As executive director, Malmed helped establish the nonprofit International Ballet Exchange, abbreviated as IBE. The program provides dance classes to students in Philadelphia.
Through its for-profit sister school Wissahickon Dance Academy at 38 E. School House Ln., IBE works with elementary and high schools every year to incorporate students in performances with the Donetsk Ballet, a world-class dance company.
In 1993, Malmed took a group of students to the city of Donetsk—a present day war-zone—for a two-week ballet program with the Donetsk Ballet of Ukraine.
“The training was so unbelievable and so far superior than anything I had ever been exposed to,” Malmed said. “Because it’s considered such prestige in their country to be invited into these dance schools, the work ethic is incredible.”
“Over there you have to be invited, you have to have the right body type, you can’t have bad feet—in our country, anybody can do it, and we’re lucky because we can give the exposure to everybody,” she added.
In 1999, the program officially began in Philadelphia as a residency program with local schools. Every year the Donetsk Ballet performs a classic rendition of “The Nutcracker,” and a spring performance of ballets like “Carmen” and “Alice in Wonderland.”
“Our focus is education—we’re trying to get ballet into the masses, to people who wouldn’t ordinarily study or have exposure to classical ballet,” Malmed said.
This year, the IBE is working with George Washington High School and James G. Blaine Elementary School, allowing open auditions and incorporating students aged five and up to dance the children’s parts for its production in the spring.
Michele Sorkin-Socki, a dance teacher of 13 years at George Washington, faced her first curriculum changes this year due to recent budget cuts. Previously, the school offered dance classes from beginner to advanced levels.
But this year, the entire dance curriculum was cut. Sorkin-Socki now teaches geometry and continues her after-school dance program on a volunteer basis.
“I think it’s a tremendous loss—at Washington specifically—but also throughout the whole district,” Sorkin-Socki said. “Because of the financing the school district is experiencing, they have to make changes and usually the arts are first to go.”
George Washington was one of few public schools left in Northeast Philadelphia with extensive liberal arts opportunities including instrumental, vocal music and dance programs.

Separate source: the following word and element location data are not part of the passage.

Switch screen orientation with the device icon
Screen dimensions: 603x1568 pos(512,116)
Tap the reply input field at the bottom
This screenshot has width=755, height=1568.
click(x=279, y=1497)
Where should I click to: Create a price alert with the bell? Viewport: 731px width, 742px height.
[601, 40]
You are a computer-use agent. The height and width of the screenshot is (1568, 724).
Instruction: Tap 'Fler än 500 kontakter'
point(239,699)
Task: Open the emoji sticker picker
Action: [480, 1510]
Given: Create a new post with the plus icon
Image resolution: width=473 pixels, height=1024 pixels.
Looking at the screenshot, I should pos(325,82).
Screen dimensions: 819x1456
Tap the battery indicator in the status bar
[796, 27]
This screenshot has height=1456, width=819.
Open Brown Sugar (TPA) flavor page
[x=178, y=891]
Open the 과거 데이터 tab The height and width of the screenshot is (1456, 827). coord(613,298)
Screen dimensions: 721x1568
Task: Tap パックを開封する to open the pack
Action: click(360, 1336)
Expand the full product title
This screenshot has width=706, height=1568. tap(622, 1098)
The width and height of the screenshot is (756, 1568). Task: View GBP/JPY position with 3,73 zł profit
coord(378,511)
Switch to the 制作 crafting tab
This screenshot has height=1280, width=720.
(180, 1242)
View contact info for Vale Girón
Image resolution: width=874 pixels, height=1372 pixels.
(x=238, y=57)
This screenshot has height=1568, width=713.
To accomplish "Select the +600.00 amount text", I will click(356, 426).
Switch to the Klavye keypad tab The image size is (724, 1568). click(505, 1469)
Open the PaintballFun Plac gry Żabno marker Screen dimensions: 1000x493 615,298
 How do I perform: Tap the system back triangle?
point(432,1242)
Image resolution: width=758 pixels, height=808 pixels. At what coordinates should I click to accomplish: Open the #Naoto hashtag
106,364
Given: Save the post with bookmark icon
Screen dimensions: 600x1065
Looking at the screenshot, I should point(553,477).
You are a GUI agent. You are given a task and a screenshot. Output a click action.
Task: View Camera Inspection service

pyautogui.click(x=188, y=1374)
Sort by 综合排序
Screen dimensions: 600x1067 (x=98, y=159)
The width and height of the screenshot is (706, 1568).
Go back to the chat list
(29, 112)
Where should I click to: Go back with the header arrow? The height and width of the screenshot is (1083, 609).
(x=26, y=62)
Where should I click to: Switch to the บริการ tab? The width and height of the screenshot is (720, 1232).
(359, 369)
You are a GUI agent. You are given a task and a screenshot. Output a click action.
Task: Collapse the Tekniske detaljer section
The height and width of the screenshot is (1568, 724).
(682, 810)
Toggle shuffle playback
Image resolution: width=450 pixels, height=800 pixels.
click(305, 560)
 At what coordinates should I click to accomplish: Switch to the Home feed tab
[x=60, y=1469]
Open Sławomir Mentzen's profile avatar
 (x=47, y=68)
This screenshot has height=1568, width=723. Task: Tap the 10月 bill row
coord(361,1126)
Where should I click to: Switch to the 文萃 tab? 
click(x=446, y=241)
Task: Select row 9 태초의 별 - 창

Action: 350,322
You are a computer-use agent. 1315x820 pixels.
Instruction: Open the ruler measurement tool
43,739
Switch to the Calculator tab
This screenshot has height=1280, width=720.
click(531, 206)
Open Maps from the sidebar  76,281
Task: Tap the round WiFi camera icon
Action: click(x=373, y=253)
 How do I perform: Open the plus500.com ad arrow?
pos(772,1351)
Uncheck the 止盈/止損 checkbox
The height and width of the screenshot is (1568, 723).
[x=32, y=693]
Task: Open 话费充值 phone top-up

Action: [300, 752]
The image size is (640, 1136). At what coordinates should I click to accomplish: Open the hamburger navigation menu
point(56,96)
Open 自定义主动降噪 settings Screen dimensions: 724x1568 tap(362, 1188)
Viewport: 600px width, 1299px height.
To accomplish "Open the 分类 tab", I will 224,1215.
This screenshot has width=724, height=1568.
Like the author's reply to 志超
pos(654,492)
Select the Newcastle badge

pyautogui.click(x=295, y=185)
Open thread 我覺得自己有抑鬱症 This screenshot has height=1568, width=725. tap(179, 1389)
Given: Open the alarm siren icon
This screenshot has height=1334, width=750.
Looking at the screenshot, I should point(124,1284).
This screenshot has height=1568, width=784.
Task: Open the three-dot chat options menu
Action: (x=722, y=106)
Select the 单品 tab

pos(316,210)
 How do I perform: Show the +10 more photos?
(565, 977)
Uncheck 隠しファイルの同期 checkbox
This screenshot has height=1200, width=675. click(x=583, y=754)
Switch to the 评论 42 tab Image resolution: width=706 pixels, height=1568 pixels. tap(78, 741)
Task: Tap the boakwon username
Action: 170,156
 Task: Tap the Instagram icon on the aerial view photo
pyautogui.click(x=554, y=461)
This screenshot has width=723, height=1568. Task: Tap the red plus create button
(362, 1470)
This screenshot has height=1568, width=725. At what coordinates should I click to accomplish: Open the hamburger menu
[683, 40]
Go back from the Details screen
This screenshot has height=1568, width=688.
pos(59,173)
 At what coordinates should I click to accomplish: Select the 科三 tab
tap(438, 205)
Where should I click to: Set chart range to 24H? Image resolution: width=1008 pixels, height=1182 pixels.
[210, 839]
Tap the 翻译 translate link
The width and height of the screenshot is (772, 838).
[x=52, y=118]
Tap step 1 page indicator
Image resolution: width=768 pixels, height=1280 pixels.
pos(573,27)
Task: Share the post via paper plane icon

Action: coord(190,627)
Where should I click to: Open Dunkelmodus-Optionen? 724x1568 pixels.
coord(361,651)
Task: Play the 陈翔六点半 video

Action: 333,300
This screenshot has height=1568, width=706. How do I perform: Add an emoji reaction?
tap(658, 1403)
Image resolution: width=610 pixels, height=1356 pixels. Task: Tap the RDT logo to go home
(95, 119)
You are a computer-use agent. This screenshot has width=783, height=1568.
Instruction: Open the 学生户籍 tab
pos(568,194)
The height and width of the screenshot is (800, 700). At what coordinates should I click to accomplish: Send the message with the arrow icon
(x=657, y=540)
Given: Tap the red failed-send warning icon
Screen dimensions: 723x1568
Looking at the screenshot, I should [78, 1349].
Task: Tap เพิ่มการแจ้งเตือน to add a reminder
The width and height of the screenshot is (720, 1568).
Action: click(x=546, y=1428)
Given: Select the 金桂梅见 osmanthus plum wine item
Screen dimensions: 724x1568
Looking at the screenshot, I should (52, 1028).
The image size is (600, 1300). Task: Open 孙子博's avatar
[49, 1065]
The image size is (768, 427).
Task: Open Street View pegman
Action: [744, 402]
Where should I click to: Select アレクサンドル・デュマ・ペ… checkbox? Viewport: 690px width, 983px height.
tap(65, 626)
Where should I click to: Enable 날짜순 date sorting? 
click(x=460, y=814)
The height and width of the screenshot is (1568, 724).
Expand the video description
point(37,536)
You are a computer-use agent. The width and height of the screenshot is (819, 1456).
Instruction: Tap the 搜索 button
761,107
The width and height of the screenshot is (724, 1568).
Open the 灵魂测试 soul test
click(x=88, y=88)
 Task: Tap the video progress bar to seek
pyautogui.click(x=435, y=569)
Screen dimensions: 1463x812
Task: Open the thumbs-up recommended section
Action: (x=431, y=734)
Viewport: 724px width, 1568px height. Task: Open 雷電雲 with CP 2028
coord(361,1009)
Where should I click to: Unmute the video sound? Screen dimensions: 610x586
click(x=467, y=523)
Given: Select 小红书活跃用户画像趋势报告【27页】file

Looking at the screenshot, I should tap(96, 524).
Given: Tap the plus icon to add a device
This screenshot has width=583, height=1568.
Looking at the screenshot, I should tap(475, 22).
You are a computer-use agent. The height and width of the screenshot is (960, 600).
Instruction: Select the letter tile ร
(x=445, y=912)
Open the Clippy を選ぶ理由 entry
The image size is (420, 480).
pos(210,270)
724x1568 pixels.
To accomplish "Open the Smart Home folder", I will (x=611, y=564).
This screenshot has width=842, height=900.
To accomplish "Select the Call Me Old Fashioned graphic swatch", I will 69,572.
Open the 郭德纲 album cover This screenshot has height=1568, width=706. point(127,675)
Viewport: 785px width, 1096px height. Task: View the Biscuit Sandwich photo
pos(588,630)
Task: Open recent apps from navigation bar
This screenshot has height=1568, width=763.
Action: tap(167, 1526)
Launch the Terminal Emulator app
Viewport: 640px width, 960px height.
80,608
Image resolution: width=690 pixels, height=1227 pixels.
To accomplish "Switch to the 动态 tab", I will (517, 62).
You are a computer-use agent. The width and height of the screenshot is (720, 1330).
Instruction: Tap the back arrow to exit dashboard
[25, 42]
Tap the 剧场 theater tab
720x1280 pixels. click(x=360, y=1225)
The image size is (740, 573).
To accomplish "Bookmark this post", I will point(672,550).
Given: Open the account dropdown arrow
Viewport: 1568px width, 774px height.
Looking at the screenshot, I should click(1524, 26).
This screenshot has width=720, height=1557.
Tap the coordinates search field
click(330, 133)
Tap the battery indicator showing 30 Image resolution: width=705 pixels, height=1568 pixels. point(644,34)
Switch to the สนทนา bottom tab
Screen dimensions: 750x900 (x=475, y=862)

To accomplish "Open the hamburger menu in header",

“By not having the class during the day, it takes away from the students who aren’t dancers but want to experience dance,” Socki said. “It made our school different and stand out from the other high schools in our area throughout the city, so it was a loss to the students.”
IBE’s program also works with students from Wissahickon Dance Academy, who help teach the rehearsals in preparation for the upcoming Nutcracker performance Dec. 19 and 20 at Plymouth-Whitemarsh High School.
Coralie-Michele Francois, a junior biology major at Drexel University and member of Drexel Dance Ensemble and Wissahickon Dance Academy, is a first-year teacher for the IBE.
Francois plans to teach dance classes and believes providing dance education to students is important.
“I feel like you can learn so much from dance, especially ballet because you learn structure, discipline, and it shows you how to be creative,” Francois said. “Dance is a big part of building your creativity, so it’s very important for kids to have in every school.”